Six Steps To Consider Before Scanning Vertical Files

Long, open filing cabinet drawer filled with red and manilla filesVertical files are groups of subject-based materials often compiled over time to help an organization’s staff with frequent reference questions or research.  Like the example above at Shepard-Pruden Library in Edenton, NC, they’re typically housed in filing cabinets. They are a good place to store items that wouldn’t necessarily be cataloged or accessioned (individually and formally documented by the institution) but are valuable for research. Inside you might find photographs, clippings, family trees, pamphlets, handwritten notes – but because the contents accumulate over time you can find any number of surprises inside.

Vertical files are also the worst – for digitization that is. The same thing that makes them valuable for research – their convenience, their long term growth, and the variety of contents – makes them incredibly challenging to scan. If you’re interested in digitizing vertical files, we have suggestions! These have been compiled from our own experience at NCDHC along with the experiences of a number of our partners who kindly responded to a recent email asking for advice.

When facing full filing cabinets you may be tempted to dive in right at the beginning and get going, but we always suggest starting with a pilot project using a subset of materials. We can’t emphasize this enough! It’ll give you a sense of workflow, help you establish how you’re going to name and organize the scanned files, and uncover obstacles you didn’t anticipate. If it goes poorly, you can back out without losing a large investment. The suggestions below can be used for a pilot and for a full-fledged project.

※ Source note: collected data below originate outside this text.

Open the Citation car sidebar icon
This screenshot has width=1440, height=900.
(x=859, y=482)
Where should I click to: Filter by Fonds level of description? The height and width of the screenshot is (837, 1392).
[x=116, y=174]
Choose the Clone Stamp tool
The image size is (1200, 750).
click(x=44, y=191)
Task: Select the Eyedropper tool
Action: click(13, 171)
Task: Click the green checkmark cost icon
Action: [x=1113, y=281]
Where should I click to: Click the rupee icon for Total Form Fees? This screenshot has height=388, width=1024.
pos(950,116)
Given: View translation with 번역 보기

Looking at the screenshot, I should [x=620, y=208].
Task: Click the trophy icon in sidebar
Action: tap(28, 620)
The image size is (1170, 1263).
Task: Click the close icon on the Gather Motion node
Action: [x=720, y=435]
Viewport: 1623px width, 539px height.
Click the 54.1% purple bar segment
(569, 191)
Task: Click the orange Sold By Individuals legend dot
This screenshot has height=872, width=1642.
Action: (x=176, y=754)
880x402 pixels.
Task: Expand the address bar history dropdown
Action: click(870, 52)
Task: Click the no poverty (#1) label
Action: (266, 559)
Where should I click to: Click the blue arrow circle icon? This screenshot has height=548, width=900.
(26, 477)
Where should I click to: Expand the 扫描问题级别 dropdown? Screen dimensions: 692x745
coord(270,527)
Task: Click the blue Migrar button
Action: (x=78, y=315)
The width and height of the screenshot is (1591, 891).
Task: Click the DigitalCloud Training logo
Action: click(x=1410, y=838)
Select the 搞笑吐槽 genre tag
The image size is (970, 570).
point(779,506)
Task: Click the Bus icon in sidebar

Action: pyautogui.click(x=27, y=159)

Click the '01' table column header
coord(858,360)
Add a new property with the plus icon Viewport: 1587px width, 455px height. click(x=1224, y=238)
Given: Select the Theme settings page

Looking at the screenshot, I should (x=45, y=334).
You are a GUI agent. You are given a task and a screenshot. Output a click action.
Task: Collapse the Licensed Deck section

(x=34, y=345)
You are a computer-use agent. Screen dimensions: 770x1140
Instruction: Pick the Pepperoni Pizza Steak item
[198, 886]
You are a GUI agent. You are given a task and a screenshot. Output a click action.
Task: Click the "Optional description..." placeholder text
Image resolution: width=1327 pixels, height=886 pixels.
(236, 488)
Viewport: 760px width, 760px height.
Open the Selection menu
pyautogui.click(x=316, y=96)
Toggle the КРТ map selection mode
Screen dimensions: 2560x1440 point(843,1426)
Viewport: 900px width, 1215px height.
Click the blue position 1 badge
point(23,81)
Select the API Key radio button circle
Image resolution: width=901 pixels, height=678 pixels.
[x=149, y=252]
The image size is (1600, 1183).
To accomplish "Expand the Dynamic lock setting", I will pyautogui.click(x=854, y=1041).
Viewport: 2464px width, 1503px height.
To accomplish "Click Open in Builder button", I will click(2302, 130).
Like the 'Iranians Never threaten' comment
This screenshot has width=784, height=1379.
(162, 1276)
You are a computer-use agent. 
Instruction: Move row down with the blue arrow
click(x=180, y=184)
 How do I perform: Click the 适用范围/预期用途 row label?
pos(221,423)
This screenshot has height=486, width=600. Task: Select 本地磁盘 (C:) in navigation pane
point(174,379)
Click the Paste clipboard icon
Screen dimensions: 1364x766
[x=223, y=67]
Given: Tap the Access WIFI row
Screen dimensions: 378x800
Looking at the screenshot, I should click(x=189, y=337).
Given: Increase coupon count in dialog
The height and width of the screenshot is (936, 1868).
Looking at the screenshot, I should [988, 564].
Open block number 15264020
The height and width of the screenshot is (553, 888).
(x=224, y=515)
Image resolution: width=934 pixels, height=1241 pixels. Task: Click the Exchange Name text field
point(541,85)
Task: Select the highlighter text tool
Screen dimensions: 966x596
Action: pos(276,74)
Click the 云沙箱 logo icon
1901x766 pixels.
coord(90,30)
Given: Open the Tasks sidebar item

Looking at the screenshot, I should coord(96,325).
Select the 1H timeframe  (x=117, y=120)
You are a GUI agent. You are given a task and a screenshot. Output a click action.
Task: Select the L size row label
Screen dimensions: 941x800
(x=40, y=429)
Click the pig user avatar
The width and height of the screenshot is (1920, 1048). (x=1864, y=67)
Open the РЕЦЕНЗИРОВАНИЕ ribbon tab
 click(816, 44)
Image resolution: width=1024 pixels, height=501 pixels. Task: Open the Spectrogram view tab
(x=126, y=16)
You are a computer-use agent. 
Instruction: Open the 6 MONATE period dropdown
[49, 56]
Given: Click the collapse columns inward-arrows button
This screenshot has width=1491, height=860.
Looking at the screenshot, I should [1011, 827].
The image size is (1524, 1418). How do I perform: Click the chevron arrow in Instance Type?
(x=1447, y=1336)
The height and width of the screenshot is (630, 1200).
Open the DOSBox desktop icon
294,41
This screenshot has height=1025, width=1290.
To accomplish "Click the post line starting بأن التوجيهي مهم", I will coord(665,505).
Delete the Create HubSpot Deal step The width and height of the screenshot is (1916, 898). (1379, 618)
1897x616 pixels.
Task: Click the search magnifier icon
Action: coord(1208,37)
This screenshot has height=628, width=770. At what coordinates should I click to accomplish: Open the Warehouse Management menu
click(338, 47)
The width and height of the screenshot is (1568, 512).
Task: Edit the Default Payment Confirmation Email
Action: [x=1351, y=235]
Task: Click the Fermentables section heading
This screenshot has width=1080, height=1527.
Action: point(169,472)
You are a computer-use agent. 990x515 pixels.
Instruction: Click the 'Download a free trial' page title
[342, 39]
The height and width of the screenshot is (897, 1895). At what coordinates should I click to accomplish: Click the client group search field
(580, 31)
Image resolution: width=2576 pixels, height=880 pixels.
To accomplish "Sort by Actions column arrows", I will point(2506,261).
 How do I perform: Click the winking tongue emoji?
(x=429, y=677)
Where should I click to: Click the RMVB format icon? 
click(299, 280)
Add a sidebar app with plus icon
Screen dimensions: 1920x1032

Suggestion 1: Prep First, Thank Yourself Later

photocopies and papers from a manila folder spread on a wooden table

Here’s an example of a vertical file with newspaper clippings, letters, and publications about World War II. From the collection at Shepard-Pruden Library in Edenton.

Scan it all or be selective? Decide if you want to go from beginning to end or to be selective about what you’ll scan. There’s no right answer but each way has ups and downs. This decision will be subject to your users’ needs and your local resources.

Scan it all? Is there enough high value and unique content in your vertical files to warrant scanning everything? For example, some newspaper titles have been digitized in their entirety and are full text searchable (like those available at DigitalNC or Chronicling America) so you might decide that scanning clippings from those same papers is superfluous. As another example, many books published before 1924 in the United States are available online at the Internet Archive or through a simple search in your internet browser. If your files have a lot of book excerpts you may want to skip those.

Be selective? Being selective can be more time consuming and you may unintentionally miss items that would be of use, but it can be appropriate if you’re trying to simply scan items related to one or two topics or for a particular event. It is also a great option if you don’t have a lot of time or resources but want to help give access to high demand files.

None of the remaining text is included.